- **About this task**:
Everything in the records below should be set down again, word for word.

- **Data in this exercise**:
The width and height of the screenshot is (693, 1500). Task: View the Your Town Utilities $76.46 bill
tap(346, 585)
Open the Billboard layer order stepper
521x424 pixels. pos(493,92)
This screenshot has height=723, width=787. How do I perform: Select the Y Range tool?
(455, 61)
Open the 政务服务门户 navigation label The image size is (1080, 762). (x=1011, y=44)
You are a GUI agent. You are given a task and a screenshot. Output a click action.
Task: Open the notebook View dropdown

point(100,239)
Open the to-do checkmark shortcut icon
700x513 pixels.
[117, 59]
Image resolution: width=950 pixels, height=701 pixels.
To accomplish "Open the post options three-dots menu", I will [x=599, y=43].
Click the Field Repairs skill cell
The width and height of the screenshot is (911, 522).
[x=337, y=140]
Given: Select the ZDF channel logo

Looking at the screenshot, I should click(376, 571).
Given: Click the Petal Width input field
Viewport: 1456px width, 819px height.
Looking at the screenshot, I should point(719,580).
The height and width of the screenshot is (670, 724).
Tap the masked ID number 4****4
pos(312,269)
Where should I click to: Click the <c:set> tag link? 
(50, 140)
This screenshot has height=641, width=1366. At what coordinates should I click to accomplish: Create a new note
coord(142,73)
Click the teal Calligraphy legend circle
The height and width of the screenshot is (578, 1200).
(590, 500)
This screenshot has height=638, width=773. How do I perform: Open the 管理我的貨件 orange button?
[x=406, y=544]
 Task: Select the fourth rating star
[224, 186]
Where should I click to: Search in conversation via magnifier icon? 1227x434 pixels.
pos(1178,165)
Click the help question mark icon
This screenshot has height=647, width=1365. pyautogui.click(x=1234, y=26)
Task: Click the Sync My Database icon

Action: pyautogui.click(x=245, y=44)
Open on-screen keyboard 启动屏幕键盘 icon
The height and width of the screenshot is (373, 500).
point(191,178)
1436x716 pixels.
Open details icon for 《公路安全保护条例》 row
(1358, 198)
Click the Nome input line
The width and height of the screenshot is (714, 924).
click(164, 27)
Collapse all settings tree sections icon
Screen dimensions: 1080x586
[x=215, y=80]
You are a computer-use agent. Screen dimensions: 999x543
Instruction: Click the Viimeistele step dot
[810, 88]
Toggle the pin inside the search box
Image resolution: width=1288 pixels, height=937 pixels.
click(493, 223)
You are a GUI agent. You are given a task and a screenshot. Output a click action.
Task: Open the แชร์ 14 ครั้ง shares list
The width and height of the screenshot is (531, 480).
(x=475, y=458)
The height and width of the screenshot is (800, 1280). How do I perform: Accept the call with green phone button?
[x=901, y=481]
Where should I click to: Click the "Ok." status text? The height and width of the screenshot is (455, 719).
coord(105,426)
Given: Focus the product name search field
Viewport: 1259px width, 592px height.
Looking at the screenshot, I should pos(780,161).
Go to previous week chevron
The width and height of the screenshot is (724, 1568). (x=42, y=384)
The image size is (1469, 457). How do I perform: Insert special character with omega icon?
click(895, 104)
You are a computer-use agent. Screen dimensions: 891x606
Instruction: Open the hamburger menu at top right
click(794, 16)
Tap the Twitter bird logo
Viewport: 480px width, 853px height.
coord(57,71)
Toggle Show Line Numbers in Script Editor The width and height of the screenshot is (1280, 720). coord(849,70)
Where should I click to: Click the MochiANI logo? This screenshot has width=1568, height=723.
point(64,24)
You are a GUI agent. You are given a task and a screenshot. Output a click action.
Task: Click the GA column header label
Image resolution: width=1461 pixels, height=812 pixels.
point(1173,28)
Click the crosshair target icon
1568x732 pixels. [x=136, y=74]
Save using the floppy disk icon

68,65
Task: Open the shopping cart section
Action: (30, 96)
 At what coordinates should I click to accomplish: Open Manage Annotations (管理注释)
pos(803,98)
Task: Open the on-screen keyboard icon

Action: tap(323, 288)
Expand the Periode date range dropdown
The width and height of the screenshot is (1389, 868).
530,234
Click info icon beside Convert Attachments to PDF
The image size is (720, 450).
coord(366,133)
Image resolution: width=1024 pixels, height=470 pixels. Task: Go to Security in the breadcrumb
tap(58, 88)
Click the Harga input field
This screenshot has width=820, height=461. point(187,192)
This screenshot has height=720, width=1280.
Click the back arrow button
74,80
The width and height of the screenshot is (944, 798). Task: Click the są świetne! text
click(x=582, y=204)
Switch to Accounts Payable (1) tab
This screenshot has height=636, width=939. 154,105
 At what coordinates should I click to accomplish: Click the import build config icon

- **Your solution**:
The width and height of the screenshot is (693, 1500). Task: View the Your Town Utilities $76.46 bill
tap(346, 585)
Open the Billboard layer order stepper
521x424 pixels. pos(493,92)
This screenshot has height=723, width=787. How do I perform: Select the Y Range tool?
(455, 61)
Open the 政务服务门户 navigation label The image size is (1080, 762). (x=1011, y=44)
You are a GUI agent. You are given a task and a screenshot. Output a click action.
Task: Open the notebook View dropdown

point(100,239)
Open the to-do checkmark shortcut icon
700x513 pixels.
[117, 59]
Image resolution: width=950 pixels, height=701 pixels.
To accomplish "Open the post options three-dots menu", I will [x=599, y=43].
Click the Field Repairs skill cell
The width and height of the screenshot is (911, 522).
[x=337, y=140]
Given: Select the ZDF channel logo

Looking at the screenshot, I should click(376, 571).
Given: Click the Petal Width input field
Viewport: 1456px width, 819px height.
Looking at the screenshot, I should point(719,580).
The height and width of the screenshot is (670, 724).
Tap the masked ID number 4****4
pos(312,269)
Where should I click to: Click the <c:set> tag link? 
(50, 140)
This screenshot has height=641, width=1366. At what coordinates should I click to accomplish: Create a new note
coord(142,73)
Click the teal Calligraphy legend circle
The height and width of the screenshot is (578, 1200).
(590, 500)
This screenshot has height=638, width=773. How do I perform: Open the 管理我的貨件 orange button?
[x=406, y=544]
 Task: Select the fourth rating star
[224, 186]
Where should I click to: Search in conversation via magnifier icon? 1227x434 pixels.
pos(1178,165)
Click the help question mark icon
This screenshot has height=647, width=1365. pyautogui.click(x=1234, y=26)
Task: Click the Sync My Database icon

Action: pyautogui.click(x=245, y=44)
Open on-screen keyboard 启动屏幕键盘 icon
The height and width of the screenshot is (373, 500).
point(191,178)
1436x716 pixels.
Open details icon for 《公路安全保护条例》 row
(1358, 198)
Click the Nome input line
The width and height of the screenshot is (714, 924).
click(164, 27)
Collapse all settings tree sections icon
Screen dimensions: 1080x586
[x=215, y=80]
You are a computer-use agent. Screen dimensions: 999x543
Instruction: Click the Viimeistele step dot
[810, 88]
Toggle the pin inside the search box
Image resolution: width=1288 pixels, height=937 pixels.
click(493, 223)
You are a GUI agent. You are given a task and a screenshot. Output a click action.
Task: Open the แชร์ 14 ครั้ง shares list
The width and height of the screenshot is (531, 480).
(x=475, y=458)
The height and width of the screenshot is (800, 1280). How do I perform: Accept the call with green phone button?
[x=901, y=481]
Where should I click to: Click the "Ok." status text? The height and width of the screenshot is (455, 719).
coord(105,426)
Given: Focus the product name search field
Viewport: 1259px width, 592px height.
Looking at the screenshot, I should pos(780,161).
Go to previous week chevron
The width and height of the screenshot is (724, 1568). (x=42, y=384)
The image size is (1469, 457). How do I perform: Insert special character with omega icon?
click(895, 104)
You are a computer-use agent. Screen dimensions: 891x606
Instruction: Open the hamburger menu at top right
click(794, 16)
Tap the Twitter bird logo
Viewport: 480px width, 853px height.
coord(57,71)
Toggle Show Line Numbers in Script Editor The width and height of the screenshot is (1280, 720). coord(849,70)
Where should I click to: Click the MochiANI logo? This screenshot has width=1568, height=723.
point(64,24)
You are a GUI agent. You are given a task and a screenshot. Output a click action.
Task: Click the GA column header label
Image resolution: width=1461 pixels, height=812 pixels.
point(1173,28)
Click the crosshair target icon
1568x732 pixels. [x=136, y=74]
Save using the floppy disk icon

68,65
Task: Open the shopping cart section
Action: (30, 96)
 At what coordinates should I click to accomplish: Open Manage Annotations (管理注释)
pos(803,98)
Task: Open the on-screen keyboard icon

Action: tap(323, 288)
Expand the Periode date range dropdown
The width and height of the screenshot is (1389, 868).
530,234
Click info icon beside Convert Attachments to PDF
The image size is (720, 450).
coord(366,133)
Image resolution: width=1024 pixels, height=470 pixels. Task: Go to Security in the breadcrumb
tap(58, 88)
Click the Harga input field
This screenshot has width=820, height=461. point(187,192)
This screenshot has height=720, width=1280.
Click the back arrow button
74,80
The width and height of the screenshot is (944, 798). Task: Click the są świetne! text
click(x=582, y=204)
Switch to Accounts Payable (1) tab
This screenshot has height=636, width=939. 154,105
 At what coordinates should I click to accomplish: Click the import build config icon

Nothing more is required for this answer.